The operations of the federal government will be most extensive and important in times of war and danger; those of the State governments, in times of peace and security. As the former periods will probably bear a small proportion to the latter, the State governments will here enjoy another advantage over the federal government. The more adequate, indeed, the federal powers may be rendered to the national defense, the less frequent will be those scenes of danger which might favor their ascendancy over the governments of the particular States.”
Federalist No. 46 (The Influence of the State and Federal Governments Compared)
In Federalist No. 46, James Madison explains that State governments should, as a matter of course, trump the Federal Government. Even in the event of a military confrontation, the sheer numbers would favor the State governments. 46 is sometimes cited as a basis for gun ownership rights. In it, Madison assumes that a regular army could not, as a practical matter, exceed 1/100 of the population or 1/25 of able-bodied citizens; whereas a militia would be 20 times that number. ”Besides the advantage of being armed, which the Americans possess over the people of almost every other nation, the existence of subordinate [State] governments, to which the people are attached, and by which the militia officers are appointed, forms a barrier against the enterprises of ambition, more insurmountable than any which a simple government of any form can admit of.”
The fundamental principle of our constitution is repeated: The constitution is a balance between reserving power and rights to the states, while enabling the federal government to do those specific things that the states cannot do (or do as well) as the central government.
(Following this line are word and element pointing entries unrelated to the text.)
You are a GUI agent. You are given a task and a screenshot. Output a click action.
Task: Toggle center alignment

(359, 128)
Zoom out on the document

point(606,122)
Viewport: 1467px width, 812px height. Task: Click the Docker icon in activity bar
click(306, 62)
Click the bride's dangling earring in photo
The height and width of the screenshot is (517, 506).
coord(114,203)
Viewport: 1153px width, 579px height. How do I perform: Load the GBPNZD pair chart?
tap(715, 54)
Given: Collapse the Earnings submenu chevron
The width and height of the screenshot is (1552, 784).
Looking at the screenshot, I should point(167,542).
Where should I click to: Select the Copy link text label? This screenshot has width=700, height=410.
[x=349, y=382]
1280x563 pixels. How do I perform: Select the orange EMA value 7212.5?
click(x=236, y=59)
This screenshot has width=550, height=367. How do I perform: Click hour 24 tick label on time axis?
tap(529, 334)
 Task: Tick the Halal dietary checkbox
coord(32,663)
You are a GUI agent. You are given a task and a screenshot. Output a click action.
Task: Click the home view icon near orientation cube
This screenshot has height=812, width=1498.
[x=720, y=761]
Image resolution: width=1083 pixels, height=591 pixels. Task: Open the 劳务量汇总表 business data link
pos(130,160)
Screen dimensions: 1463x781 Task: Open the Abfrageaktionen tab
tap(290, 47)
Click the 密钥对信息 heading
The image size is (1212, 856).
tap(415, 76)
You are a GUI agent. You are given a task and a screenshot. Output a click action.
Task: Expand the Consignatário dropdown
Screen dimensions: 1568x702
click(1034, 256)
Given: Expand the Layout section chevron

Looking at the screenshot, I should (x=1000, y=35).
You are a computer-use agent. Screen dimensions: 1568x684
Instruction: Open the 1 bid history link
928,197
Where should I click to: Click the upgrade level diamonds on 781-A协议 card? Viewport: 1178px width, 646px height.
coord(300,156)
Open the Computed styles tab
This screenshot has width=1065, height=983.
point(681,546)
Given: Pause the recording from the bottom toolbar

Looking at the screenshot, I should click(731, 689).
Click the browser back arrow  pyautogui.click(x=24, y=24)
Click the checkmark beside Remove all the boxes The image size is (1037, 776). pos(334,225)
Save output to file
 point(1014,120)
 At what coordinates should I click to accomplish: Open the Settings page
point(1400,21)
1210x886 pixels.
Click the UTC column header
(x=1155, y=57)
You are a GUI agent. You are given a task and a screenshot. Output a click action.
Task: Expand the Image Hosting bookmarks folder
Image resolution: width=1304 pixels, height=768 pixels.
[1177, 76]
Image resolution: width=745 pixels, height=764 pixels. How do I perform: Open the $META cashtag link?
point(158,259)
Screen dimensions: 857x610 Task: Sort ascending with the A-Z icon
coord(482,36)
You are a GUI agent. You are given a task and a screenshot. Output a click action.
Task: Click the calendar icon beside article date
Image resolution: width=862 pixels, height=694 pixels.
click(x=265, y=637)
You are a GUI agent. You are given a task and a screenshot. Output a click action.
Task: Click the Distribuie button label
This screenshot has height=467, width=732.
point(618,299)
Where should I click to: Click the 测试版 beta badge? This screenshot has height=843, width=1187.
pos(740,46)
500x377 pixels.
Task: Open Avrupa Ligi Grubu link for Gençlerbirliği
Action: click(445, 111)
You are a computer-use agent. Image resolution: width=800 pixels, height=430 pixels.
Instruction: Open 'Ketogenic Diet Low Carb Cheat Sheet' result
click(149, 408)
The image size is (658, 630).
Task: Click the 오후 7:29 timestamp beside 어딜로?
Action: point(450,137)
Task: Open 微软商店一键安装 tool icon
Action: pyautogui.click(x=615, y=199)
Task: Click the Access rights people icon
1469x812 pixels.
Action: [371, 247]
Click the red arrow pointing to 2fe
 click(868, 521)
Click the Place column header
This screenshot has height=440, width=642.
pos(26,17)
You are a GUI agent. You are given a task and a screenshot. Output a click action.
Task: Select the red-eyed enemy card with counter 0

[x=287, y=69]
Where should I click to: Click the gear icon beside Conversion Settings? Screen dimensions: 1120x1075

For the reasons stated in Federalist No. 46, Madison tried to allay the anxiety about the federal government assuming too much power.
Federalist No. 51
In Federalist No. 51, Madison stresses the importance of the separation of powers in the Constitution. This separation protects against excessive power in any one branch. “In republican government, the legislative authority [Congress] necessarily predominates.” Congress is therefore divided into 2 parts, each a check on the other. The President has less power, and therefore is given a veto, which can be overridden by a 2/3 vote of both houses.
There are a few gems in Federalist 51:
If men were angels, no government would be necessary. If angels were to govern men, neither external nor internal controls on government would be necessary. In framing a government which is to be administered by men over men, the great difficulty lies in this: you must first enable the government to control the governed; and in the next place oblige it to control itself. A dependence on the people is, no doubt, the primary control on the government; but experience has taught mankind the necessity of auxiliary precautions. ***
Justice is the end of government. It is the end of civil society. It ever has been and ever will be pursued until it be obtained, or until liberty be lost in the pursuit.